L'associazione rilancia in modo ancora più pressante il suo appello: "È necessaria una presa di coscienza da parte dei proprietari di cani"

"Dall'altra parte del guinzaglio" interviene nuovamente dopo l'episodio del ragazzo di 18 anni azzannato da un cane nel parcheggio del Palatricalle di Chieti.
E lo fa rilanciando l'appello relativo al fatto che sia necessaria una presa di coscienza da parte dei proprietari dei cani.
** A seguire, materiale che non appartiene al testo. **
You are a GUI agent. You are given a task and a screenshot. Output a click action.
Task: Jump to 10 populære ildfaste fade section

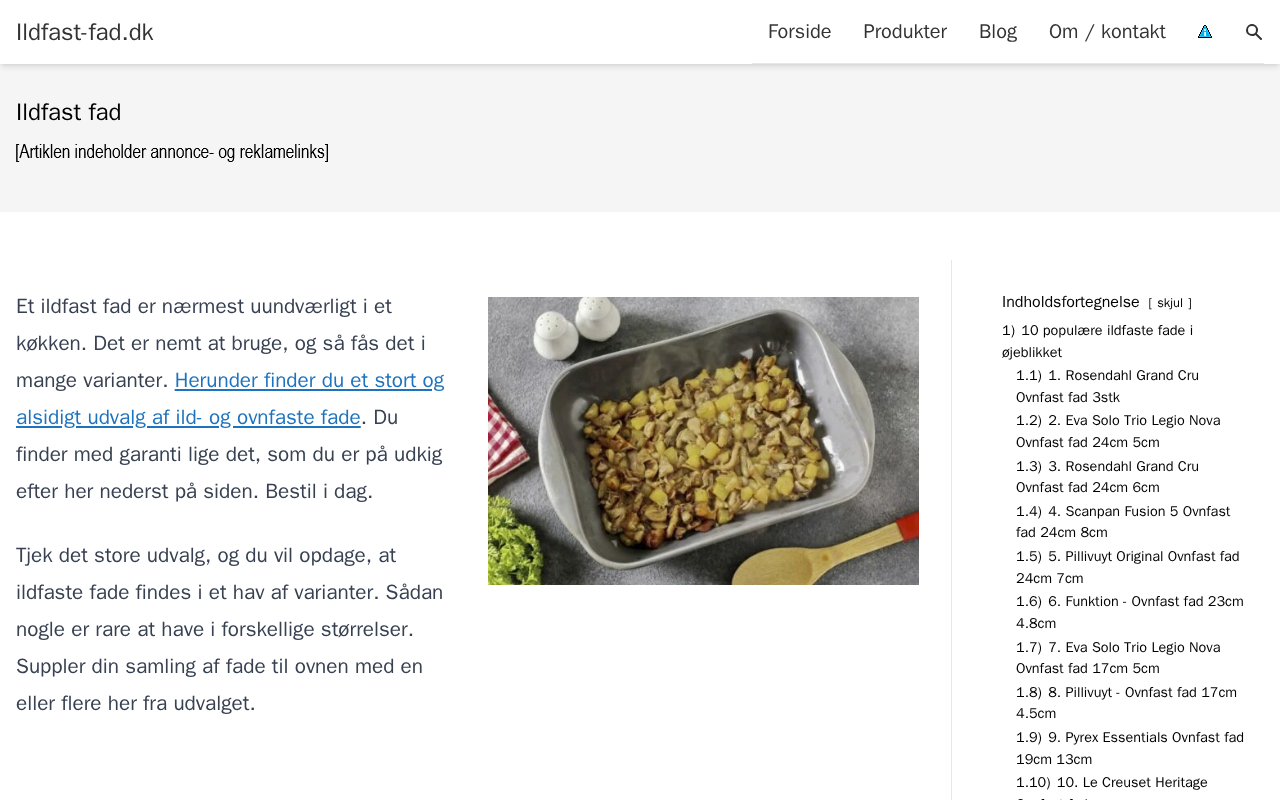1097,341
«Al di là della dinamica dell'episodio che è stata descritta nei precedenti articoli, quello che risulta sconcertate è che la ferocia dell'animale si sia rivolta verso l’uomo», si legge in una nota, «quindi non un'aggressività intraspecifica come nei casi della piccola Margot il 22 aprile scorso e di Wendy. Allora l'appello lanciato da "Dall'altra parte del guinzaglio" si fa ancora più pressante: è necessario una presa di coscienza da parte dei proprietari di cani! Bisogna essere formati e informati sui bisogni, attitudini e necessità dei nostri amici a 4 zampe. Bisogna rispettare la normativa esistente per non costituire un pericolo per animali e persone. È ora di agire perché non è accettabile che in un paese civile si debba aver paura di uscire di casa!».